▸ **Material for this task**
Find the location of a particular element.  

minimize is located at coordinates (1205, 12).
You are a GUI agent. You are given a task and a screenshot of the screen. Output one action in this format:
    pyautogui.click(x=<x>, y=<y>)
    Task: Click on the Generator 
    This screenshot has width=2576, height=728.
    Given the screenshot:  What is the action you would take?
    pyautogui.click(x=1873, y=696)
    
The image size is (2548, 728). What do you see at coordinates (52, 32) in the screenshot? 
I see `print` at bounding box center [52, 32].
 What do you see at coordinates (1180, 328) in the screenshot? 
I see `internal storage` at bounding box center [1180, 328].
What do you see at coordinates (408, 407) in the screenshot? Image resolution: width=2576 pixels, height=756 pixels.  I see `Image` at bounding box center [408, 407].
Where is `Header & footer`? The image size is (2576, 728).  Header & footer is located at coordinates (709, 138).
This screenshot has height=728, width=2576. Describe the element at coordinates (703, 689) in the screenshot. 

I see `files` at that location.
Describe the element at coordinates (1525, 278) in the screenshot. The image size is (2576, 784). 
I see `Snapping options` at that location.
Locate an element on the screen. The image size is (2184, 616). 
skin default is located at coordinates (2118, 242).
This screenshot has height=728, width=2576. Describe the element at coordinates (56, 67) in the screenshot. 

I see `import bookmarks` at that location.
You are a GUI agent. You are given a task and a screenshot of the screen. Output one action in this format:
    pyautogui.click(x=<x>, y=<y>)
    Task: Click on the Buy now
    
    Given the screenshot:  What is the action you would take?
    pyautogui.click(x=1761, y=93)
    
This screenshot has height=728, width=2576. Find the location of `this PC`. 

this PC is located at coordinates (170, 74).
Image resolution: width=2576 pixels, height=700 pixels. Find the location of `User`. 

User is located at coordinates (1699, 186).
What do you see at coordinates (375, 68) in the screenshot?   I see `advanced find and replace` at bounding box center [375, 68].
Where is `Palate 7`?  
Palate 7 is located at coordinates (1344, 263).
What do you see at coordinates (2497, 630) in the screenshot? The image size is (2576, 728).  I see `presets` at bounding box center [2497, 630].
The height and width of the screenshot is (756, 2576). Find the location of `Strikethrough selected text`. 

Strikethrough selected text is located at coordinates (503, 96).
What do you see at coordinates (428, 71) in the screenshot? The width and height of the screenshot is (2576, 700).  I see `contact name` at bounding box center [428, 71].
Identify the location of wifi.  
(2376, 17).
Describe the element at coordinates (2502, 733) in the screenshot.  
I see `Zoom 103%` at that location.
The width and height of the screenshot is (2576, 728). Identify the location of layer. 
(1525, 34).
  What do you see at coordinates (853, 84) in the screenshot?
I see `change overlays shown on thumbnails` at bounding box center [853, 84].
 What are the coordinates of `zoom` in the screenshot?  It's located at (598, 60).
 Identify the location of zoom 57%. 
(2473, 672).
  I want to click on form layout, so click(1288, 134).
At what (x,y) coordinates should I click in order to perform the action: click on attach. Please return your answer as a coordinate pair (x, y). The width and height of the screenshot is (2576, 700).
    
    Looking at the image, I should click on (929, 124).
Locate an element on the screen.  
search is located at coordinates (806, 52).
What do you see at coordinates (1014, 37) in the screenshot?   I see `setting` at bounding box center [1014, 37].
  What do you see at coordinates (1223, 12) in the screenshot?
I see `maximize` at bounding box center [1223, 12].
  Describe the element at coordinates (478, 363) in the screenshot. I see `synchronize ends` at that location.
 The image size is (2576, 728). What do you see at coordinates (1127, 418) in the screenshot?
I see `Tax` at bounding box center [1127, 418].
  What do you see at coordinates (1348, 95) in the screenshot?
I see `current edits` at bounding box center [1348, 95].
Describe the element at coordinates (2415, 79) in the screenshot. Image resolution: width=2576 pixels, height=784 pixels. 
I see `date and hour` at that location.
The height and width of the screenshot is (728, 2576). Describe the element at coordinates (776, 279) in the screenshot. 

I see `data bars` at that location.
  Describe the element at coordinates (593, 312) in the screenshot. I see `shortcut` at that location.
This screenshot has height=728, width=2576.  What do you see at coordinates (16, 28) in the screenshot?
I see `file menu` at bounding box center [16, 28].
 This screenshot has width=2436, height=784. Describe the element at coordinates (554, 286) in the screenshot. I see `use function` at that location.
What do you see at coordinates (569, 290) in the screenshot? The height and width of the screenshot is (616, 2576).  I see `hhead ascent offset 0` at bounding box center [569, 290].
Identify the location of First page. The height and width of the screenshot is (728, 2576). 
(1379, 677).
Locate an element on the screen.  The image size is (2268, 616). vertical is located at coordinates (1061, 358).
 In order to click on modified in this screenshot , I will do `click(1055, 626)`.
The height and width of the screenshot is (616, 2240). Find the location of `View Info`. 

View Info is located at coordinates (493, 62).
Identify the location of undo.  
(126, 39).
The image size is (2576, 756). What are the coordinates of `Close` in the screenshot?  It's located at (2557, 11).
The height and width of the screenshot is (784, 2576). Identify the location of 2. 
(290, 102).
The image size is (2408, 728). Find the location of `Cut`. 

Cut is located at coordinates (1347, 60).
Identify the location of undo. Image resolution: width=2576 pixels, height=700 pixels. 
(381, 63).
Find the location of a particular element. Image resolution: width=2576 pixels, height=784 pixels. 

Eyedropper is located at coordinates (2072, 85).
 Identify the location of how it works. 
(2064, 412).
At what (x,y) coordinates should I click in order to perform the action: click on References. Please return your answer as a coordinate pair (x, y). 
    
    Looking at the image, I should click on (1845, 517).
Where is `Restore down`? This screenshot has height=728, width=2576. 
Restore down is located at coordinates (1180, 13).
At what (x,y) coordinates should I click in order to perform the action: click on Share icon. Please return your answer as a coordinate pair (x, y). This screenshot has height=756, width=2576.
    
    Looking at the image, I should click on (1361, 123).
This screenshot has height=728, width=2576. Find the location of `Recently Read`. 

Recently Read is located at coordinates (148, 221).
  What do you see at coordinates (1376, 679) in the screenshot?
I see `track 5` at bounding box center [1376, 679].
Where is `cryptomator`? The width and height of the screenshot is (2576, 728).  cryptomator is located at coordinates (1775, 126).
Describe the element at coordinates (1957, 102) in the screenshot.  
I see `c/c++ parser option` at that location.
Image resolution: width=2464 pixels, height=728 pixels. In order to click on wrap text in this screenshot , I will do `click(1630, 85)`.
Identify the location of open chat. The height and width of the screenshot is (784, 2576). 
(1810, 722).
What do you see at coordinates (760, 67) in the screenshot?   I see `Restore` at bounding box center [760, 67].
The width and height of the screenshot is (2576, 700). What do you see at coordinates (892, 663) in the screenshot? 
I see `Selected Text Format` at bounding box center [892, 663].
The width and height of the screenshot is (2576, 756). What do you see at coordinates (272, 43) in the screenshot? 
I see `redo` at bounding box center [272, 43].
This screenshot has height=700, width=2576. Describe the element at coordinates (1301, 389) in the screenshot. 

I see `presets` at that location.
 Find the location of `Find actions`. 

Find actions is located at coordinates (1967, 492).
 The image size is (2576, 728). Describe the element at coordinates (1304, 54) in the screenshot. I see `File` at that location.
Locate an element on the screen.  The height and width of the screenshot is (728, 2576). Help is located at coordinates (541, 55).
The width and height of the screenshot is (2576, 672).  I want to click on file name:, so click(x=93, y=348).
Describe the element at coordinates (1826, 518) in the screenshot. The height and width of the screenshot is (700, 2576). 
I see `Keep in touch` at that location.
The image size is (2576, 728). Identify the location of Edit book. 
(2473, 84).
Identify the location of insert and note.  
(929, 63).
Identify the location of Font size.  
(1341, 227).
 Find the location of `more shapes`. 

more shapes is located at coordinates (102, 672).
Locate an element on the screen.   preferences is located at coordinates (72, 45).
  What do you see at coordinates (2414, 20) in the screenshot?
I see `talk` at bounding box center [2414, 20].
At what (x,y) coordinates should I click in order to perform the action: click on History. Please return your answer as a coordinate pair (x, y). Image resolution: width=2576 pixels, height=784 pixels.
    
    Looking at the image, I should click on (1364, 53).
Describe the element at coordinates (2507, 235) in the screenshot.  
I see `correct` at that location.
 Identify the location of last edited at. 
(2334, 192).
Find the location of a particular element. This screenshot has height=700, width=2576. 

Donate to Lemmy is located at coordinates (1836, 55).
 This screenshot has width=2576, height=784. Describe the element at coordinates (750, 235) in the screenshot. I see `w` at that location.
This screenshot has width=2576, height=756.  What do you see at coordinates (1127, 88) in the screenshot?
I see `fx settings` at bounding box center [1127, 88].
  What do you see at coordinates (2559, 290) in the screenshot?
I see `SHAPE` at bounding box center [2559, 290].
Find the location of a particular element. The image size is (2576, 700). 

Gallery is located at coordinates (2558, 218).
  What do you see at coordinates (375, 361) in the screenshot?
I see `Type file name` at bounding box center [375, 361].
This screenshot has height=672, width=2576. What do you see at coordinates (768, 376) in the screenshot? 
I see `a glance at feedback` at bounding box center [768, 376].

▸ **What to work on**
Write out the data again, starting with the line that contains "The image size is (2576, 728). Identify" and going on through the line that contains "Looking at the image, I should click on (1364, 53).", and swap "Identify" for "Determine" everywhere in those lines while leaving everything else unchanged.

▸ **Answer to this problem**
The image size is (2576, 728). Determine the location of Edit book. 
(2473, 84).
Determine the location of insert and note.  
(929, 63).
Determine the location of Font size.  
(1341, 227).
 Find the location of `more shapes`. 

more shapes is located at coordinates (102, 672).
Locate an element on the screen.   preferences is located at coordinates (72, 45).
  What do you see at coordinates (2414, 20) in the screenshot?
I see `talk` at bounding box center [2414, 20].
At what (x,y) coordinates should I click in order to perform the action: click on History. Please return your answer as a coordinate pair (x, y). Image resolution: width=2576 pixels, height=784 pixels.
    
    Looking at the image, I should click on (1364, 53).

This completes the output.